Samsung is a household name in many parts of the globe, including Kenya. The South Korean electronics company has churned out devices, including smartphones, TVs, refrigerators, chips, name them, for decades. This development was cut short last year when its profitable segment, the mobile division, was hit by a battery hitch in its 2016 Galaxy Note 7 flagship phone. It was serious issue that forced Samsung to recall the device, and this meant that it had to incur losses in a segment that mints a significant amount of revenue. It seems, however, that Samsung turned this setback to its advantage as the company has managed to record a jump in revenue a threefold ($12.3 billion) compared to what it recorded in early 2017.
On Friday of October 13, the Asian electronics manufacturer reported that its quarterly operating profit had probably tripled from a year earlier. That increase has apparently surpassed what industry experts predicted as they heavily relied on the downfall of the Note 7 and slow adoption of devices that has been associated to minimal profit margins. These gains have been attributed to a soaring demand for larger memory chips.

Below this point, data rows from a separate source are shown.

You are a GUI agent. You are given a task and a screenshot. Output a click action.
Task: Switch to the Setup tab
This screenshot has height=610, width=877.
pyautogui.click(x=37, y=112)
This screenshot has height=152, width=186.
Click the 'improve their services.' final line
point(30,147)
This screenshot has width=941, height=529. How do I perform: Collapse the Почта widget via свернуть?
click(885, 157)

OEMs are in need of memory, and with a drop in the rate of supply, the demand for these components has surpassed expectation, which has caused a rise in their pricing. Equally critical is the strong global demand for DRAM chips, which is predicted to sprint past supply even in 2018, allegedly. Also, Samsung owns the game in the manufacture of OLED screens, which it has equipped on its flagship devices since it entered the Android ecosystem from the Galaxy S days back in 2010. In fact, they are so good at it that Apple’s iPhone X (ten) will be equipped with panels manufactured by – you guessed it; Samsung. However, and according to Reuters, Samsung had anticipated this deficit and is in the process of erecting new plants to churn out more chips and displays.

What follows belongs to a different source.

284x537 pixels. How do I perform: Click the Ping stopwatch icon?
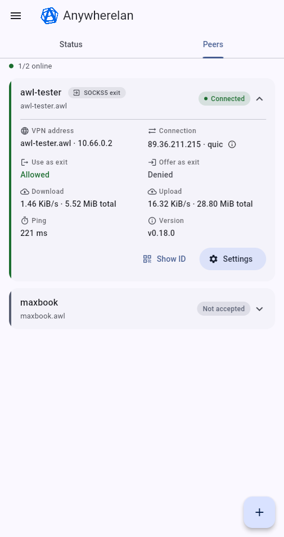coord(25,221)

Another critical source of revenue is the company’s S-Pen equipped Note 8 that is available on local store shelves for a pocket-emptying KES 105K price tag. Regardless of the price, the Note 8 is making its way to consumers’ pockets in high numbers, a feat that can be backed up by Samsung’s assertion of the highest Note 8 pre-orders ever registered.
We will give you our take on the Note 8 once we get hold of one in coming days. However, we are fairly certain that its 12MP dual-cam system does not take double the amount of pictures nor does it superimpose images to give a 24MP shot.